E. W. Scripps purchased the Camarillo Daily News in 1992 from Harris Enterprises. The daily Simi Valley Enterprise and the weekly Moorpark News-Mirror also were acquired in 1992. Scripps also owned the daily Thousand Oaks News Chronicle Editor & Publisher magazine called Ventura County the "site of one of the hottest newspaper wars in the nation." The Los Angeles Times, Los Angeles Daily News and the Thomson Newspapers group all published competing Ventura County newspapers. The Camarillo Daily News stopped publishing in December 1993. The competing Thomson Oxnard Press-Courier last published on June 14, 1994. The Thomson weekly newspapers, the Camarillo Sun and Ventura Sun, also ceased publication. The Santa Paula Chronicle also ended publication.

The paper dropped the Free-Press part of the name in November 1994.

===2015 spinoff===
Scripps spun out its newspapers to Journal Media Group in April 2015, and Gannett acquired the Journal newspapers in April 2016. Daily circulation was reported to be around 45,700 and its Sunday circulation at 58,600.

===2018 Office move in Camarillo===

After more than ten years at the 550 Camarillo Center Drive location, the Ventura County Star announced in May 2018 that they were moving to a new office on East Daily Drive in Camarillo.

==Leadership==
From 1960 to 1987, the editor was Julius Gius. Later, George Cogswell III was the publisher for five years, leaving in 2012 to be publisher and chief revenue officer of The Commercial Appeal in Memphis, Tennessee. followed by Shanna Cannon. As of October 2016, the president is Mark J. Winkler.

==Incidents==
===Calvin Sharp murder case gag order===
In December 2008, Judge Ken Riley ordered the Ventura County Star not to print the content of an affidavit, which the public defender representing defendant Calvin Sharp claimed could prejudice potential jurors. Although unenforceable under the First Amendment by Judge Riley's own admission, he refused to lift the order. This gag order was lifted by Judge Riley by December 15, 2008. A redacted copy of that affidavit was made available on the Ventura County Star web site. Judge Riley would step down in January 2009. Sharp's arraignment was delayed until March 2009. Sharp was sentenced to life in prison in 2012.

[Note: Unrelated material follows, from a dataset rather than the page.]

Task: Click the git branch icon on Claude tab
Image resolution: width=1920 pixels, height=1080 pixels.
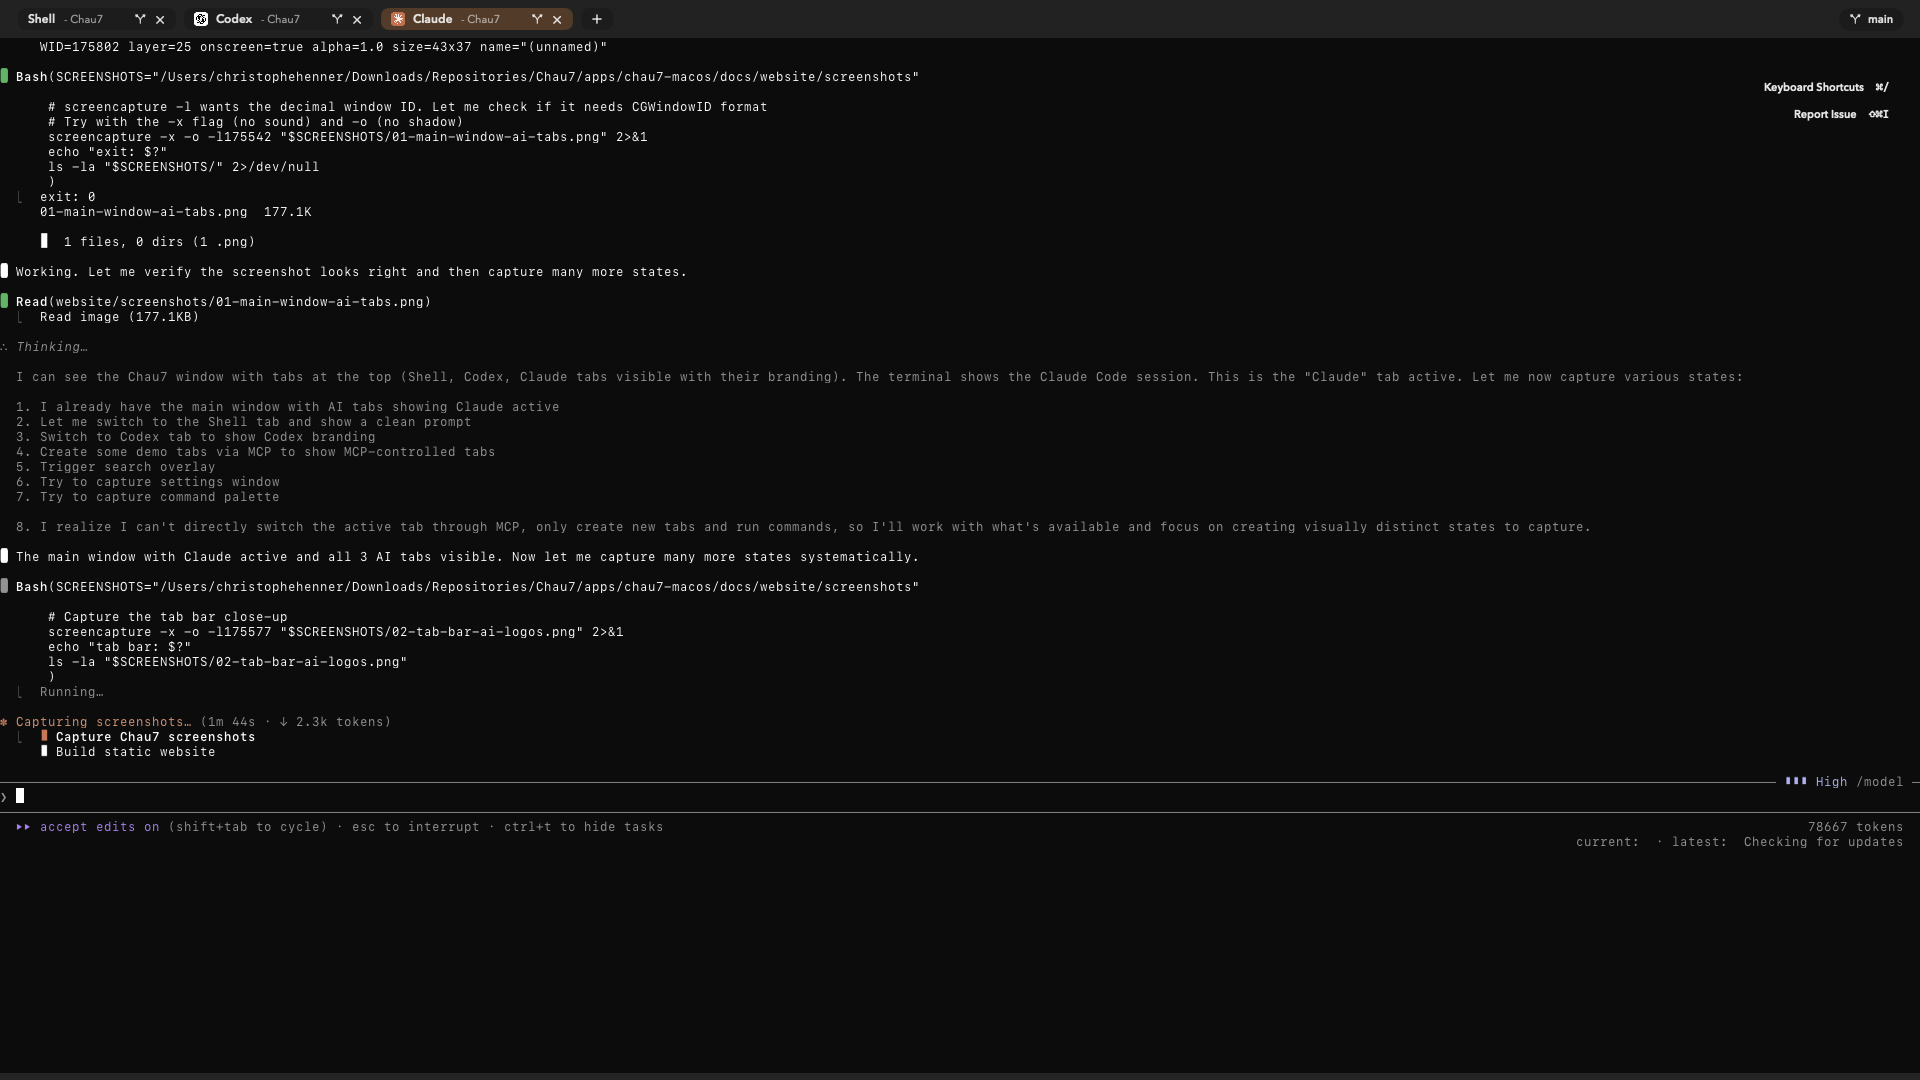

===2011 circulation practices===
The Ventura County Star has faced many complaints that involved its circulation practices rather than its editorial content. As of April 2, 2011, the Better Business Bureau listed ten (10) separate "significant" complaints from the previous three years, of which two alleged the company made unauthorized debits from the customers' checking accounts, four alleged problems obtaining refunds, two alleged the company harassed a customer or former customer, two alleged improper billing, and two alleged delivery continued after customers tried to cancel. (The number of allegations does not add to the total number of complaints because two of the complaints made multiple allegations.)